━━ Selected text ━━

In the chaotic early days of working parenthood, someone suggested I set an intention for my day. She was certainly well-meaning. I was clearly – and obviously – floundering. And I probably (secretly) rolled my eyes at the suggestion.
Feeling as though I had little to lose, however, I agreed to give the silly-seeming idea a try. It seemed like a light lift. Didn’t cost anything. And just as importantly, didn’t seem to take much time.
I committed to setting an intention for my day each morning. Well, in theory. Because each day, I promptly forgot I had agreed to do so. Such is the blurred state of the sleep-deprived parent just trying to keep the family train from flying wildly off its track. By 5 or 6pm every evening, I’d be beating myself up with “D’oh! I was supposed to set an intention, and now the day’s practically over! Really helpful practice that is!”
Determined to find a way not to forget, I put in a place a few systems to help me remember. The earnest effort paid off. And now, nearly 8 years later, I’m still setting an intention in the mornings. Every single morning? No. Most mornings? Yes.
What’s My System?
As those of you who have read my book, Back to Work After Baby will know, I did two things to help myself remember. First, I coupled the intention-setting with something I did on a daily basis anyway. The habit-forming literature says it’s a heck of a lot easier to add an element to an established routine than to create a new routine entirely. Given I had to (or rather, for the benefit of my then-in-person colleagues I decided to) shower each morning, I decided to multi-task my shower. Couple a moment of calm with a daily task.
Second, I came up with an acronym to use while I was in the shower to help me remember to set the intention. The acronym I decided to use was “ISS” (sounds like “is”, a form of “to be”), and it stands for: Intention, Stretch, and Savor. Set an intention for the day. Do a few yoga stretches. And savor the hot water and the few moments alone with no small person attached to me.
My Instruction for You: Pick an activity you already do every morning, and decide to set an intention while you’re doing that activity.
What’s My Intention?
So play along for a moment. You’ve decided to give this intention-setting thing a try. You even picked an activity you’ll couple it with so you remember to do it. Now what? What on earth is this so-called “intention” you’re setting?
Great question. Every day, mine is different. And through various seasons of my life, the nature of them has been different, too.

━━━
━━ Provided material ━━

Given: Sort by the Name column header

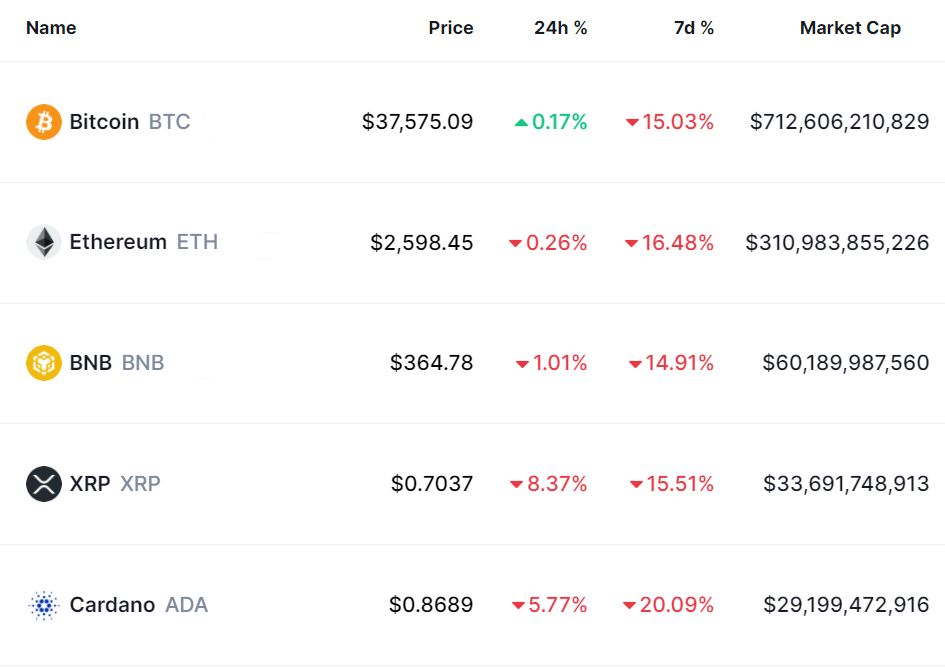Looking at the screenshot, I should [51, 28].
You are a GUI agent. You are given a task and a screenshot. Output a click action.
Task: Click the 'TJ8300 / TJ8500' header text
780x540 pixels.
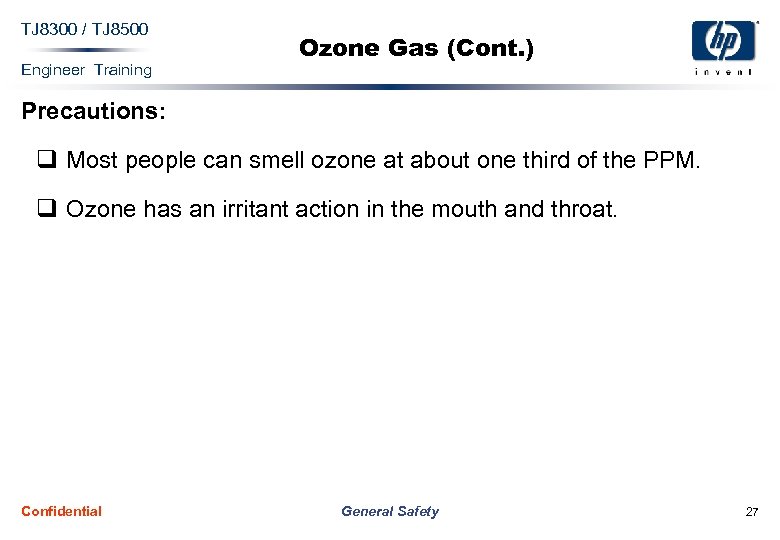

━━━

**Required tasks**
• 1. Please say whether each statement agrees with the post on setting a daily intention, answering yes or no and quoting the words that decide it.
(a) The author has set an intention every single morning for nearly 8 years.
(b) The acronym ISS stands for Intention, Stretch, and Savor.
(c) The author paired intention-setting with a morning shower.
• 2. From the post on setting a daily intention, list the three things the acronym tells the author to do in the shower.
• 3. Answer these questions from the post on setting a daily intention:
(a) By what time each evening would the author realize the intention had been forgotten?
(b) What is the title of the author's book?
(c) How much later is the author still setting an intention in the mornings?

**Answers for each item**
• 1.
(a) No: "Every single morning? No. Most mornings? Yes."
(b) Yes: "it stands for: Intention, Stretch, and Savor"
(c) Yes: "I decided to multi-task my shower."

• 2.
1. Set an intention for the day.
2. Do a few yoga stretches.
3. Savor the hot water and the few moments alone with no small person attached.

• 3.
(a) By 5 or 6pm.
(b) Back to Work After Baby.
(c) Nearly 8 years later.